Bad Neuenahr-Ahrweiler, 3. Juli 2026 (JPD). Rheinland-Pfalz’ Justizminister Dr. Helmut Martin hat das Amtsgericht Bad Neuenahr-Ahrweiler besucht und den Mitarbeiterinnen und Mitarbeitern für ihren Einsatz während und nach der Flutkatastrophe im Juli 2021 gedankt. Zugleich informierte sich der Minister vor Ort über die Lage des Gerichts knapp fünf Jahre nach der Flut.
Der Besuch wich von der klassischen Abfolge der Antrittsbesuche eines neuen Justizministers ab, die üblicherweise zunächst zu den Obergerichten und Generalstaatsanwaltschaften führen. Martin erklärte, es sei ihm ein besonderes Anliegen gewesen, noch vor dem fünften Jahrestag der Flutkatastrophe nach Bad Neuenahr-Ahrweiler zu kommen.
Das Amtsgericht war von der Flut besonders schwer getroffen worden. Durch den Wassereinbruch wurden IT und weitere Technik teilweise irreparabel zerstört. Zudem wurden mehrere hundert Meter Akten sowie Teile des Gebäudes erheblich beschädigt. Zeitweise verfügte das Gericht über keinen funktionsfähigen Wasser- und Toilettenanschluss und war telefonisch kaum erreichbar.
Martin würdigte den Einsatz der Gerichtsleitung und der Beschäftigten unter schwierigen Bedingungen.
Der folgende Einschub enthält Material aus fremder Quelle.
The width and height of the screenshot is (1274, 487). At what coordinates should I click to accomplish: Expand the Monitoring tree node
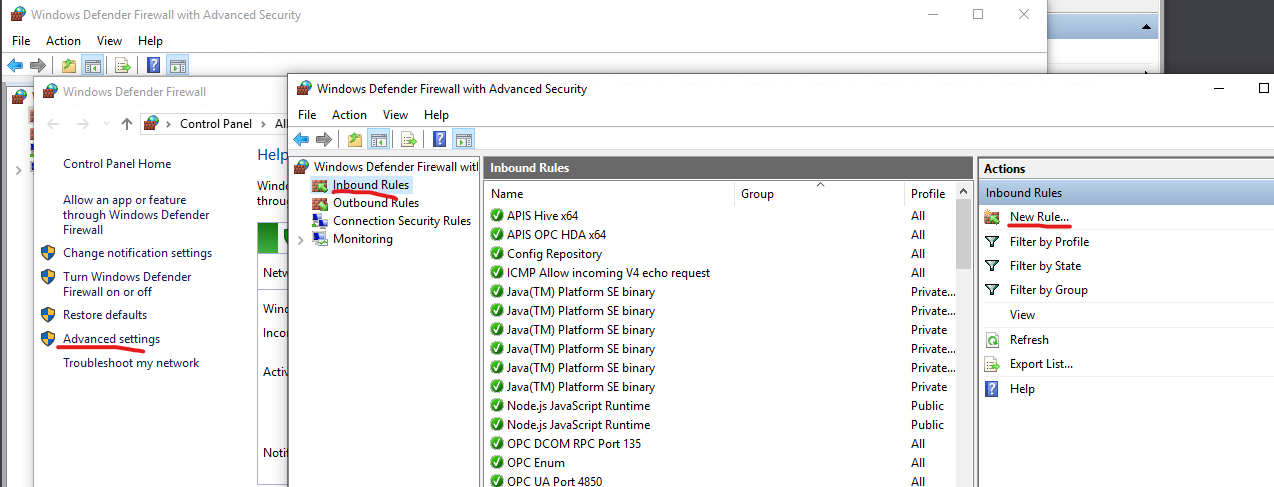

Der Betrieb sei zeitweise mit nur wenigen Personen vor Ort aufrechterhalten worden. Für dringende Anhörungen in Betreuungsverfahren seien kurzfristig Fahrräder organisiert worden, weil Straßen mit Autos nicht befahrbar gewesen seien. Zusätzlich mussten nach der Flut zahlreiche Nachlässe geregelt und Grundbuchanträge bearbeitet werden.
Im Gespräch mit der Direktorin des Amtsgerichts, Dr. Susanne Dreyer-Mälzer, sowie den Mitarbeiterinnen und Mitarbeitern ging es um die Belastungen seit der Flutkatastrophe und um die Frage, inwieweit die Folgen bis heute im Arbeitsalltag spürbar sind. Gemeinsam mit dem Präsidenten des Oberlandesgerichts Koblenz, Thomas Henrichs, der Vizepräsidentin des Landgerichts Koblenz, Dr. Andrea Mannweiler, und dem Leiter der Zentralabteilung des Ministeriums, Ministerialdirigent Fabian Scherf, wurden zudem die Personal- und Gebäudesituation des Gerichts erörtert.
Nach einer Personalversammlung, in der Martin den Beschäftigten seine Wertschätzung aussprach, folgte ein Rundgang durch das Gerichtsgebäude. Dabei informierte sich der Minister über die weitgehend abgeschlossenen Sanierungs- und Renovierungsarbeiten sowie über eine neue Rollregalanlage in einem Archivraum. Das Sortieren der gereinigten und an das Gericht zurückgeführten Akten wird noch einige Zeit dauern. Weitere Akten befinden sich nach Angaben des Ministeriums noch in einem Tiefkühllager und werden schrittweise durch eine Spezialfirma aufbereitet.
Das Amtsgericht Bad Neuenahr-Ahrweiler ist für erstinstanzliche Zivil-, Straf-, Familien- und Betreuungsverfahren sowie für Grundbuch- und Insolvenzsachen zuständig. Es gehört zu den 15 Amtsgerichten im Bezirk des Landgerichts Koblenz. Derzeit sind dort 46 Mitarbeiterinnen und Mitarbeiter beschäftigt, darunter acht Richterinnen und Richter.